I've seen other posts claiming people use SVA on logit transformed values, but I'm not sure how I would - or if I should - incorporate the SVA transformed data back into the methylKit workflow.

Radmeth

No I didn't. I moved my analysis to RADmeth/Methpipe. In RADmeth you can define covariates in the design matrix to take care of batch effects.

Thanks! That's really helpful. I'll check it out.

Example

Here's a clarifying text I got from the author of RADmeth (I had 15 samples in three batches):

"First of all, you are absolutely correct. To account for batch effects you can add a few more columns to the design matrix. I have attached an example of such a matrix. It describes a dataset containing 15 samples. The samples are grouped into 3 batches. This is encoded by columns base, batch1, and batch2. (Note that you only need two extra columns to specify three groups: batch1 and batch2 permit methylation levels of two groups of samples to deviate from the third, base group; this gives you three total groups that correspond to batches; see what I mean?).
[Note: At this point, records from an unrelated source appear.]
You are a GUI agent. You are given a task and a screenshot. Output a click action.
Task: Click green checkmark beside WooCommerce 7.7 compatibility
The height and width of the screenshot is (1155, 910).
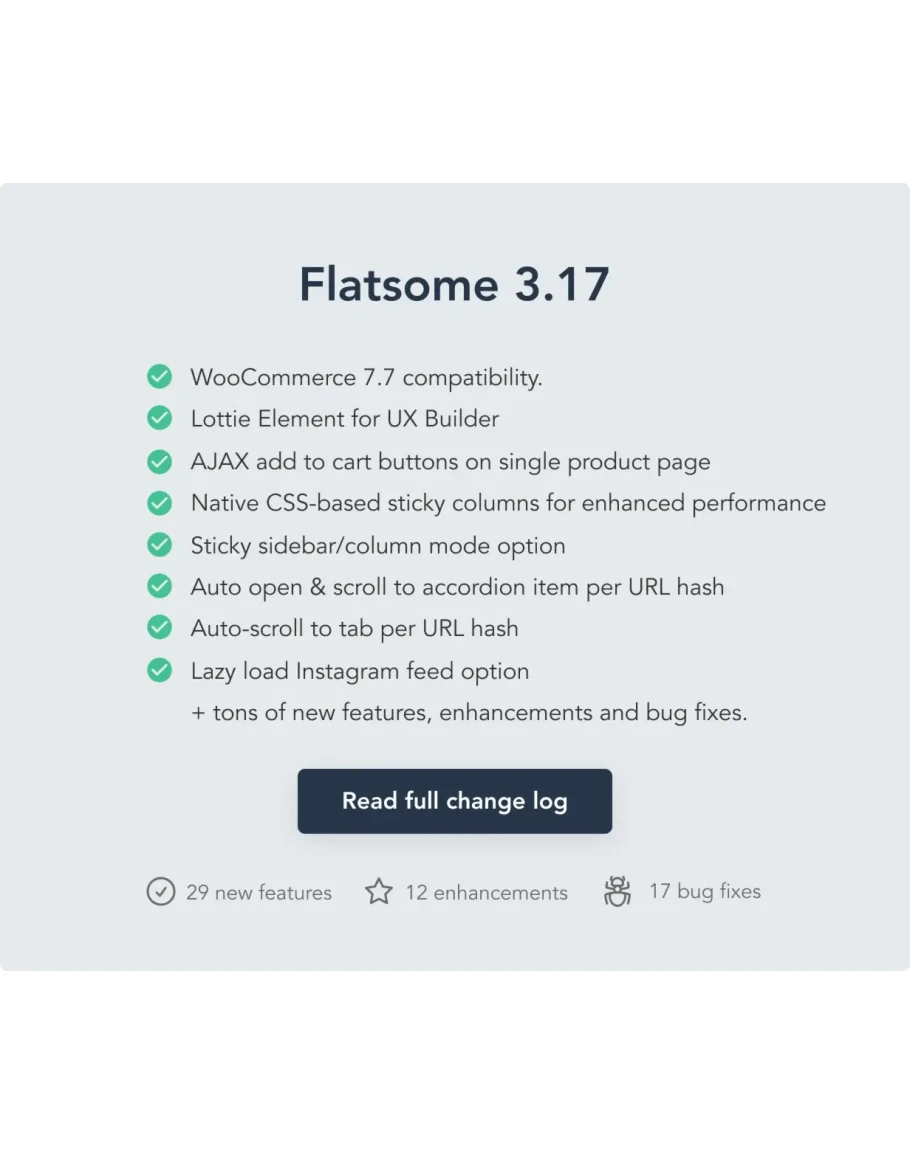[x=159, y=377]
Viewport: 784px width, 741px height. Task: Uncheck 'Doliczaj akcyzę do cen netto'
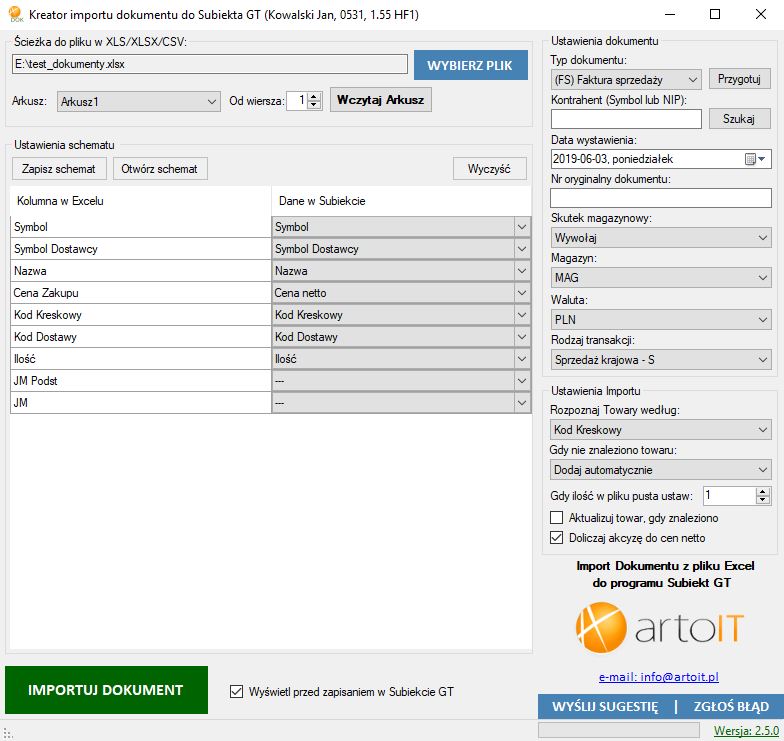click(557, 537)
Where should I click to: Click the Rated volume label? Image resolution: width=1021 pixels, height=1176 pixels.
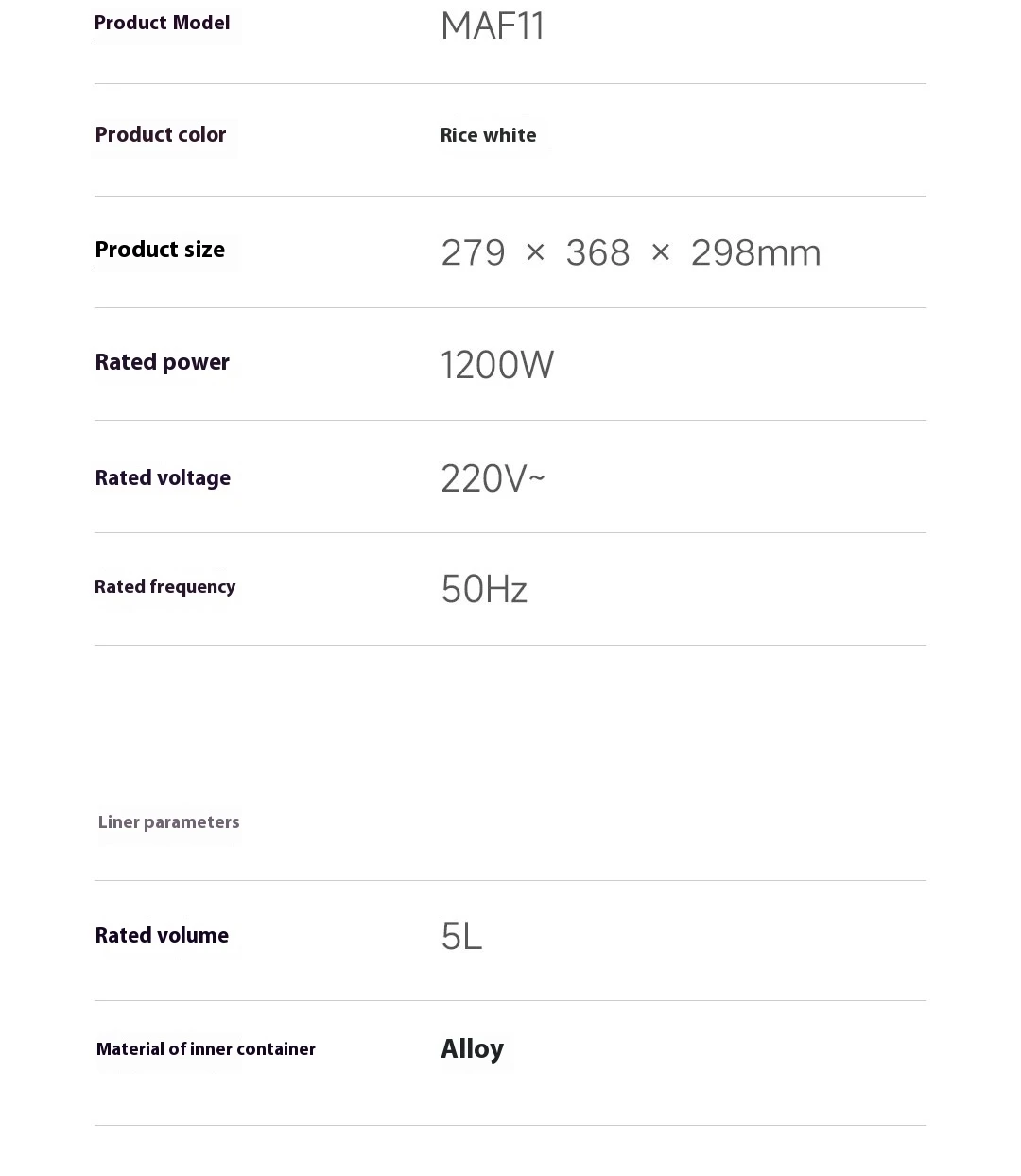tap(162, 936)
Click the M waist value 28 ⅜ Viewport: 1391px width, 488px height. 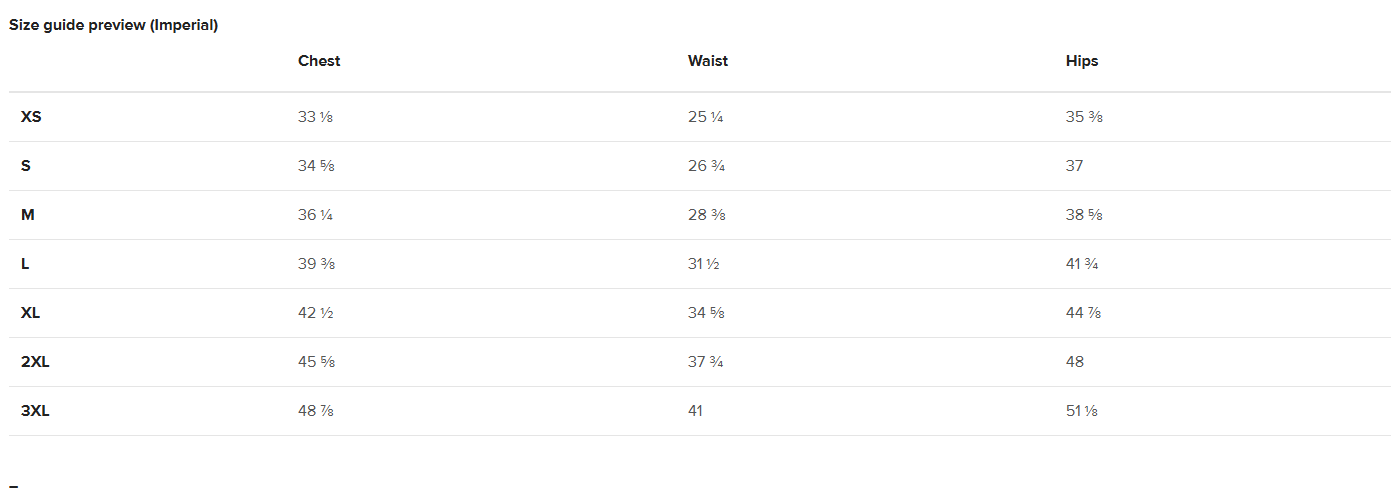click(706, 215)
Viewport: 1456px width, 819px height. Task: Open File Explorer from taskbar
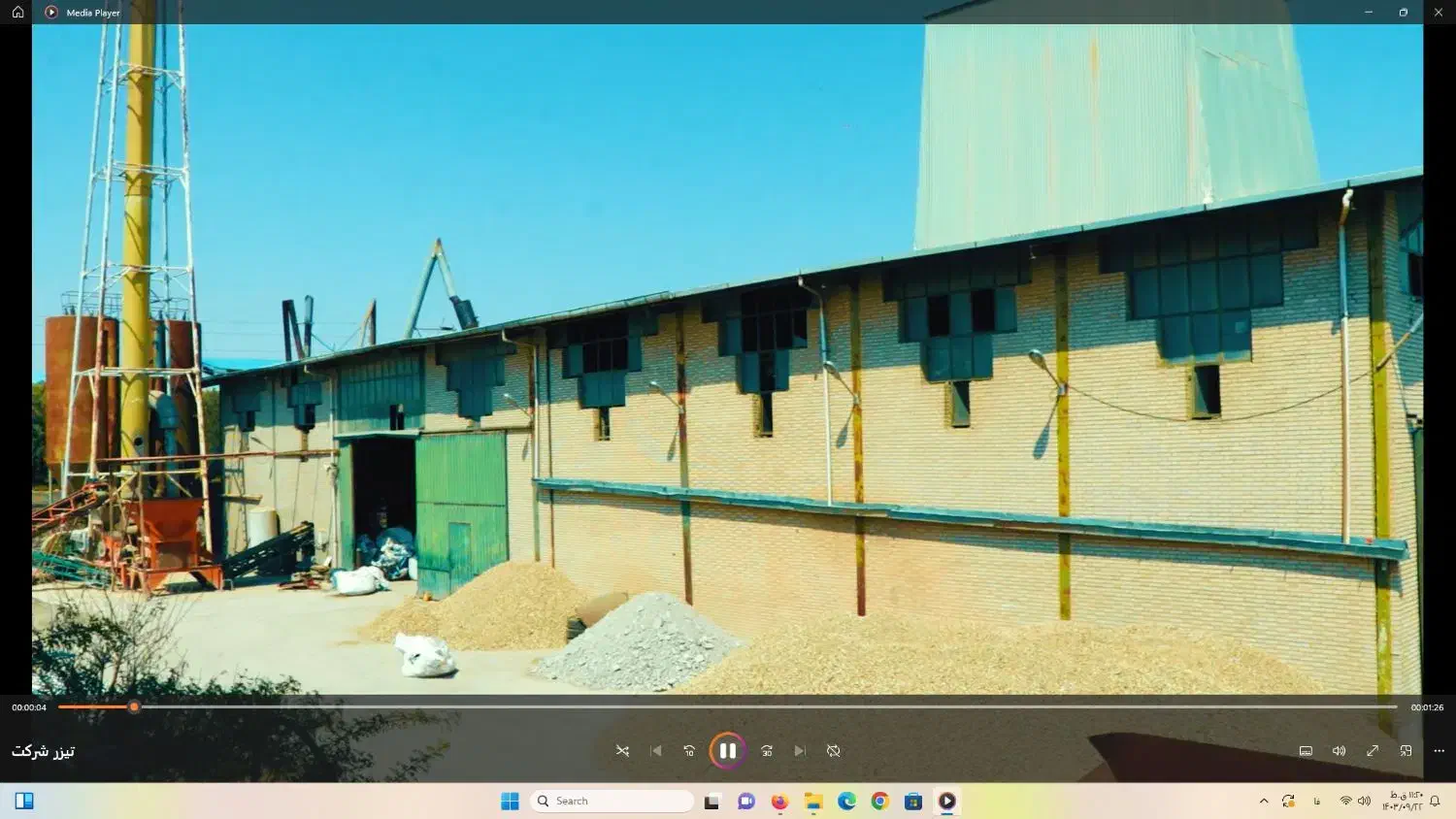[813, 801]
The last column, testfact, defines a factor level that you would use for testing.


base batch1 batch2 testfact
sample01 1 0 0 0
sample02 1 0 0 0
sample03 1 0 0 0
sample04 1 0 0 1
sample05 1 0 0 1
sample06 1 1 0 0
sample07 1 1 0 0
sample08 1 1 0 0
sample09 1 1 0 1
sample10 1 1 0 1
sample11 1 0 1 0
sample12 1 0 1 0
sample13 1 0 1 0
sample14 1 0 1 1
sample15 1 0 1 1
"